Our teachers introduce art activities during Discovery Time, and children are free to adapt those ideas as their creativity leads them. We teach art skills, including representational drawing, to support our Project-Based Learning. We are influenced by the Reggio Emilia philosophy: young children can create and revise their artwork at a high level when given direct instruction and time to observe, imagine and redesign.
In the art studio our children experience and explore a variety of materials, including acrylic paint, watercolor, oil pastels, markers and clay. We provide authentic materials and use real tools where it is appropriate. We strive to incorporate the natural world into the art projects.
The performing arts bring lively joy to highly-capable children. We provide movement, drama, music and storytelling as an integral part of our classroom learning. We have a Sing-Along each morning and host a Holiday Family Sing-Along.
|KINDERGARTEN READINESS: Getting ready to thrive in school|
Kindergarten readiness skills support academic learning and are primarily a result of maturing executive functioning. Children need to be able to engage with a teacher, respect their classmates, follow routines that differ from home routines, be age-appropriately self-sufficient, and reasonably control their voices and bodies. These school skills can only be learned in a group of children with the guidance of caring adults.
For most children kindergarten-readiness skills are built over time: we don’t expect your children to walk in the door knowing all the expected school behaviors. We believe in growth, and we believe in these sayings:
- All behavior happens for a reason (an old Swedish proverb)
- This too shall pass (an old Quaker proverb)
- Surround ‘em with love (the Bellevue Discovery discipline policy)

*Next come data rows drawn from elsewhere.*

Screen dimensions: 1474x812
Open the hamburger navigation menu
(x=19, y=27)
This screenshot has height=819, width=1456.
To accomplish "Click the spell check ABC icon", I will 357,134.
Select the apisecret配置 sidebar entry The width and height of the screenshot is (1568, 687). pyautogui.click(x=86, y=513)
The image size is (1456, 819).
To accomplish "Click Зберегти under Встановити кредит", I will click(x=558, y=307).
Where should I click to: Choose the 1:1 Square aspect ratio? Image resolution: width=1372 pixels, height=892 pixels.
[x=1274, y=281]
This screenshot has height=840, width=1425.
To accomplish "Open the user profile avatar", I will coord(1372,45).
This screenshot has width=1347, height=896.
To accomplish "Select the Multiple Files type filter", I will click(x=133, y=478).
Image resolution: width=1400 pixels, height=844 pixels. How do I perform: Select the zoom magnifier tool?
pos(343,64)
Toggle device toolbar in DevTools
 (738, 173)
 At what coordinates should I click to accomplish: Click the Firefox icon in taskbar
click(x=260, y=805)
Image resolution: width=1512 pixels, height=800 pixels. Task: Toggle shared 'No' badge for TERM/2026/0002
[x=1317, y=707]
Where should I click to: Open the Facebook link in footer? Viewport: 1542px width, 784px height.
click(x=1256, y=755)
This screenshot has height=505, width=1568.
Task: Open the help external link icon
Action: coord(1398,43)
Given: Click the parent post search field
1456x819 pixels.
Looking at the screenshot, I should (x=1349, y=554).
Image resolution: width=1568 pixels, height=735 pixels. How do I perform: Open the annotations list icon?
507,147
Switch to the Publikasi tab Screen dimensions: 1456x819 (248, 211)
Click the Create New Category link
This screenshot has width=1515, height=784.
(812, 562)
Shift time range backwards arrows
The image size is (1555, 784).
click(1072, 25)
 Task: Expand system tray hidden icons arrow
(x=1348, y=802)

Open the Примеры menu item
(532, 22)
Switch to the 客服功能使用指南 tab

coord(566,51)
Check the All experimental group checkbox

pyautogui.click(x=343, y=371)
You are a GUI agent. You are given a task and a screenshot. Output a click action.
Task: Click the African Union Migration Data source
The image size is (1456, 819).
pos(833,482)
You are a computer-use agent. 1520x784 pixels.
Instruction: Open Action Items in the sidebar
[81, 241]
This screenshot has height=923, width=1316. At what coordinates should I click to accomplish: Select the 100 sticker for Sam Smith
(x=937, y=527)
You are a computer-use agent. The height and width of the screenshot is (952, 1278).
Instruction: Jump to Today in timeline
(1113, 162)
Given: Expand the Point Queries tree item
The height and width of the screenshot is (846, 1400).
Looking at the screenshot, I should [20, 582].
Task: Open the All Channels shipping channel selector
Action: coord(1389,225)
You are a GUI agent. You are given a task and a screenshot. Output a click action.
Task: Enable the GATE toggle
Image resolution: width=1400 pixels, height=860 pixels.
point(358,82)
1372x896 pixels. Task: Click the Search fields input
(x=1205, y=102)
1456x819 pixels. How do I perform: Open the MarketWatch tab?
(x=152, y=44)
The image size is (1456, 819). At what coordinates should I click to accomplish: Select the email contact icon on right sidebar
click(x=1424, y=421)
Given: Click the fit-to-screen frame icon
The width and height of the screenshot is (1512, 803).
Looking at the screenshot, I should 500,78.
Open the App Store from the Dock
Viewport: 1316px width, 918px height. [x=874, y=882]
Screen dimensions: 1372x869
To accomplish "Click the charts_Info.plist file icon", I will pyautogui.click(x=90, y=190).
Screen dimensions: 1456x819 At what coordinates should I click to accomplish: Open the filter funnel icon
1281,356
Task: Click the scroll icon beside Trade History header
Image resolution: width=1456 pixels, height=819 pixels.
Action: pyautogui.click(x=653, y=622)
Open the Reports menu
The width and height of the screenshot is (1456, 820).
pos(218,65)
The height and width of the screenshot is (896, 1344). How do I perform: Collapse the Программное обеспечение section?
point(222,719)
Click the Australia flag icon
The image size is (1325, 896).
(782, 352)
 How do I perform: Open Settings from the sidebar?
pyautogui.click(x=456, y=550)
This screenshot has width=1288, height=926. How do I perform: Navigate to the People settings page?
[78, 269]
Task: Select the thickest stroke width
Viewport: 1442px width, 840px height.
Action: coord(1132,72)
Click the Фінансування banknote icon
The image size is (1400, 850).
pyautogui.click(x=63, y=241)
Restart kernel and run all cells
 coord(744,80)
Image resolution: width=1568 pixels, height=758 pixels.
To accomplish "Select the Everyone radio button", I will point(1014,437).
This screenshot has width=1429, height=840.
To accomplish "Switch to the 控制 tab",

|ASSESSMENT: Observing a child’s growth|
One of our strengths at Bellevue Discovery is having a team of teachers with varying temperaments and experience working individually and together to observe and relate with each child. We purposefully meet after class each day during Child Study Time to discuss the strengths and challenges we are seeing with each child, looking for trends and brainstorming ways to help the children move forward on their individual paths.
Our primary method of assessing children’s development is teacher observation. Our teachers assess children as they work and play, analyzing how each child is growing cognitively, socially, emotionally, and physically, and noticing areas where an individual child needs more assistance.
Observations are recorded and discussed among the teachers so that curriculum can be developed to address each child’s needs. Observation is especially important because preschoolers can learn a great deal through the process of creating a project, but may not produce a finished product.
At the beginning of the preschool year, and later as needed, we conduct a preschool skills assessment for each child to help us design our curriculum. We consult with parents on an ongoing basis and hold two in-depth parent-teacher conferences each year, fall and spring. Formal progress reports are given to parents at the fall conference.